> **Given request 1**: Reproduce word for word the part of the post on the zero width non-joiner rule that begins at the words "On the other" and stops after the words "fulfill the requirement.".
> **Given request 2**: List every Joining_Type value that appears in the rule quoted in the post on the zero width non-joiner.
> **Given request 3**: Translate into Spanish this sentence from the post on the zero width non-joiner rule: "RFC5892 contains the following rule about the contextual validity of U+200C:"

6 Aug 2012 04:31
confusing notation in the ZERO WIDTH NON-JOINER contextual rule
debug <at> test1.org <debug <at> test1.org>
2012-08-06 02:31:27 GMT
2012-08-06 02:31:27 GMT
Hi,
RFC5892 contains the following rule about the contextual validity of U+200C:
> If RegExpMatch((Joining_Type:{L,D})(Joining_Type:T)*\u200C
> (Joining_Type:T)*(Joining_Type:{R,D})) Then True;
By intuition, I understand that "\u200C" within the regex means the code
point in question. So, a feasible interpretation would be:
(*) The code point MUST occur between Joining_Type:{L,D} and
Joining_Type:{R,D}, where arbitrary occurences of Joining_Type:T MAY be
in between.
On the other hand, the statement literally defines just a regex that
should match the string somewhere (with no reference to "cp" as in other
rules), such that the rule would be satisfied already if any U+200C
fulfill the requirement.

> **Recorded information**:
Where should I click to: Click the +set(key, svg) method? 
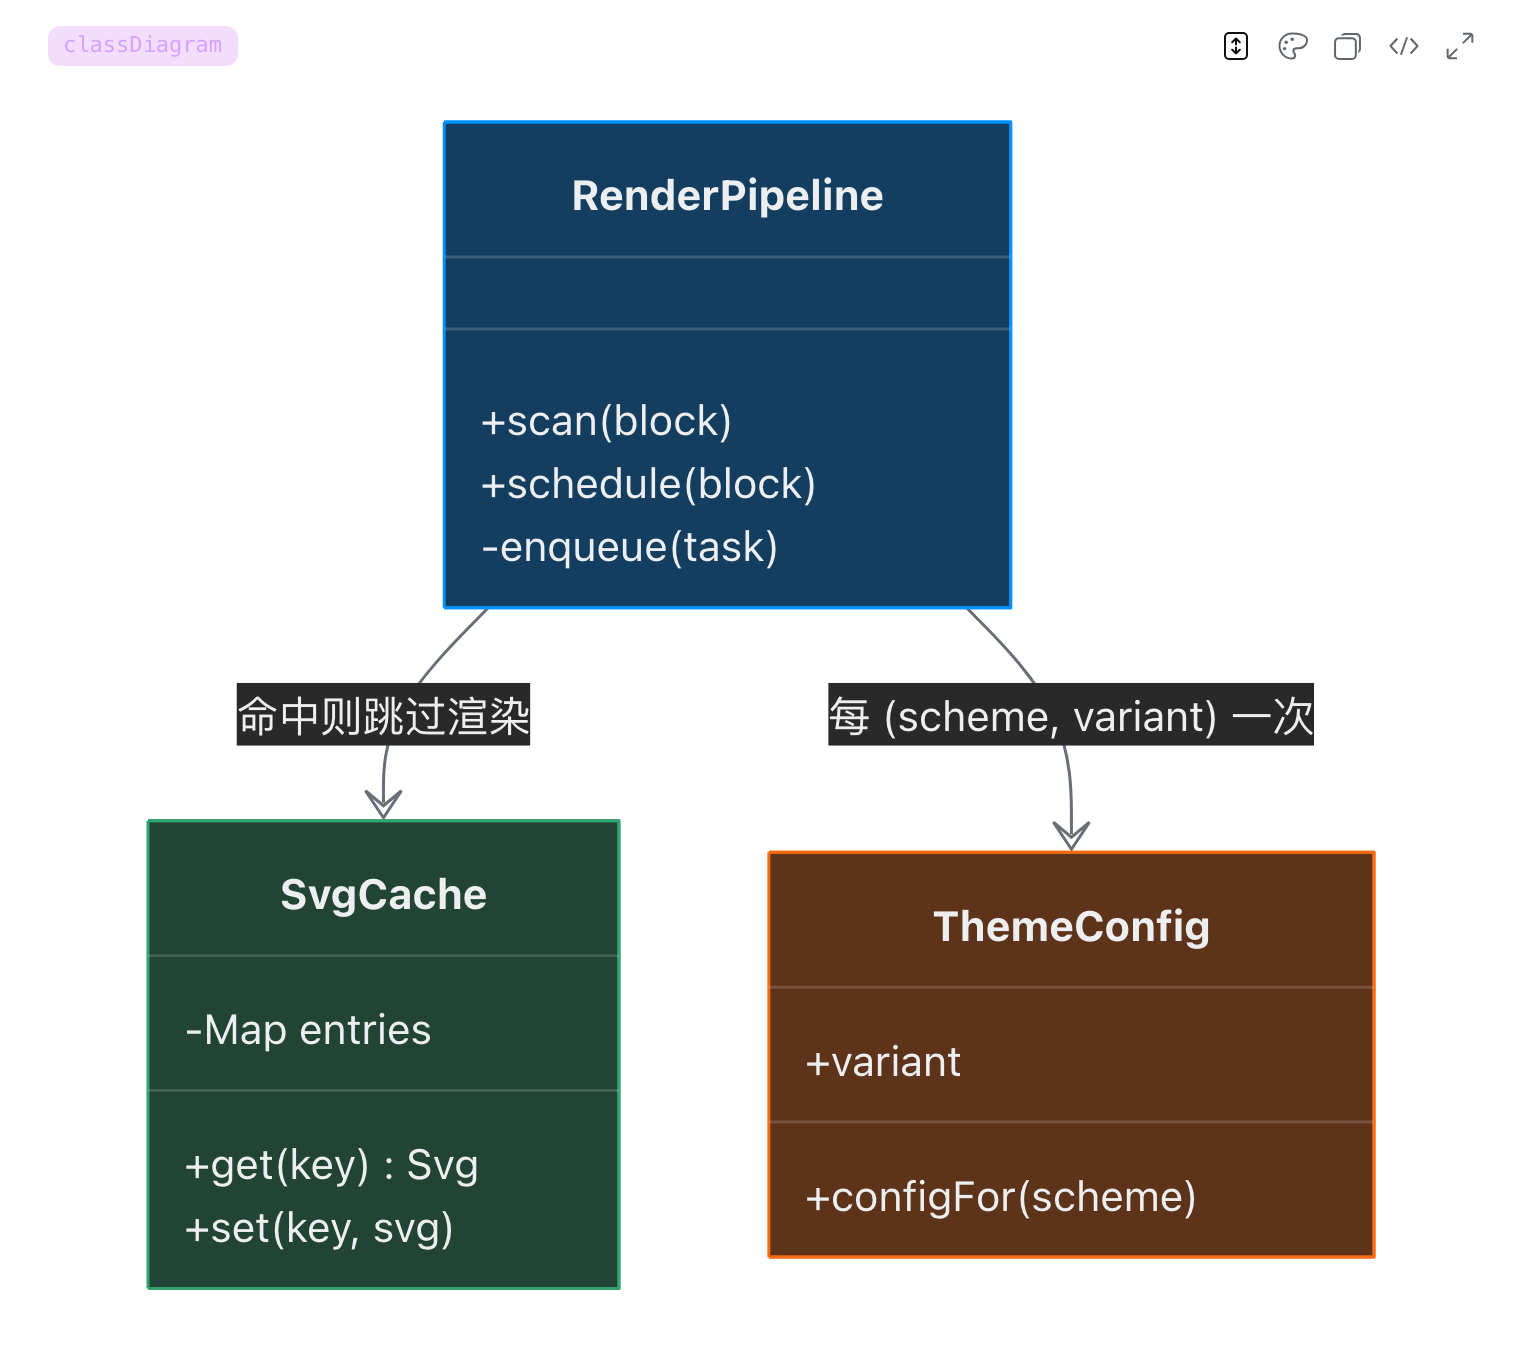tap(319, 1228)

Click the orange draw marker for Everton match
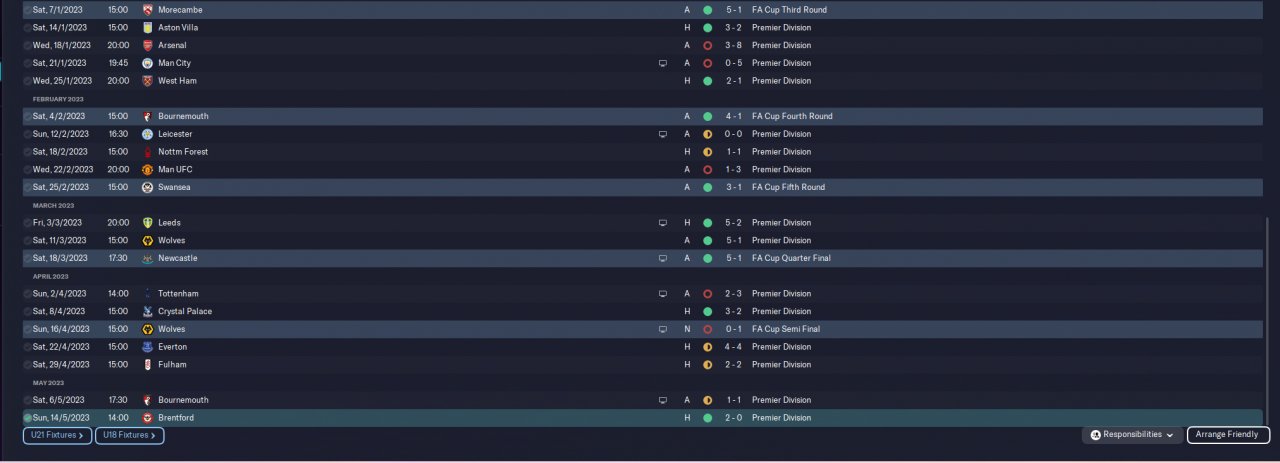(707, 347)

> **Expected output 1**:
On the other hand, the statement literally defines just a regex that
should match the string somewhere (with no reference to "cp" as in other
rules), such that the rule would be satisfied already if any U+200C
fulfill the requirement.

> **Expected output 2**:
L
D
T
R

> **Expected output 3**: RFC5892 contiene la siguiente regla sobre la validez contextual de U+200C: